Motor, home insurance pricing may be approaching equilibrium – Pearson Ham

Analysts say future rates will hinge on claims costs, consumer habits, and insurer strategies

Motor, home insurance pricing may be approaching equilibrium – Pearson Ham

Motor & Fleet

By Kenneth Araullo

Motor and home insurance premiums declined further in the second quarter of 2025, although the latest figures from Pearson Ham Group’s General Insurance Price Index indicate a shift in momentum and a possible easing of the market correction.

Average top-five motor insurance premiums dropped by 4% in Q2, compared to a 3.6% decline in Q1. However, monthly data suggests the pace of decrease is beginning to slow. Premiums fell by 0.8% in April, 1.7% in May and 1.6% in June, signalling that the sharp downward trend observed in late 2024 may be levelling out.

Compared to June 2024, average prices are now 16.4% lower, but remain 12.3% above pre-pandemic levels recorded at the start of 2020. The difference reflects the residual impact of claims inflation and the post-pandemic recalibration of pricing.

Stephen Kennedy (pictured above), director at Pearson Ham Group, said the current environment remains competitive, but there are indications that rates are nearing a point of equilibrium.

“What happens next will depend heavily on claims trends, consumer behaviour, and how aggressively insurers want to compete for new business in the second half of the year,” Kennedy explained.

Previously, Pearson Ham reported that the rate of premium decline has varied across regions. Northern England saw the most pronounced year-on-year decreases in motor premiums, with the North West and North East posting drops of 18.7% and 18.5%, respectively.

Additionally, vehicle value has become a more prominent factor in pricing movement. During April, cars valued between £10,000 and £20,000 recorded a 1% drop in average premiums, while those in lower-value bands saw more modest reductions, around 0.2%.

Analysts suggest that the higher cost of repairs and replacement parts for mid-range vehicles continues to influence insurer pricing models.

Home insurance sees continued quarterly declines

Premiums for combined buildings and contents cover also fell in Q2. Average top-five prices decreased by 3.8% for the quarter, marginally deeper than the 3.3% decline in Q1.

Monthly movements show a reduction of 0.4% in April, followed by larger drops of 1.9% in May and 1.5% in June.

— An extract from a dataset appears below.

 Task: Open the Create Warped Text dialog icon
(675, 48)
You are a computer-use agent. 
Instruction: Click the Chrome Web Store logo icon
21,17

Home insurance premiums are now 8% lower year-on-year, suggesting sustained competition in the sector.

Despite the quarterly declines, prices remain 23.6% higher than in mid-2023, reflecting the lagging effects of elevated inflation.

Related research has also shown that the average cost of financing insurance through monthly payments remains significant. As of September 2024, consumers were paying an average premium financing cost of 10.7% – down from 11.9% in October 2023 – but still representing a notable additional expense.

Pearson Ham expects pricing trends in both motor and home to become more differentiated over the coming months. As broader declines taper off, pricing outcomes are likely to vary based on customer profile, location, and individual risk factors, suggesting a more segmented market environment in the second half of the year.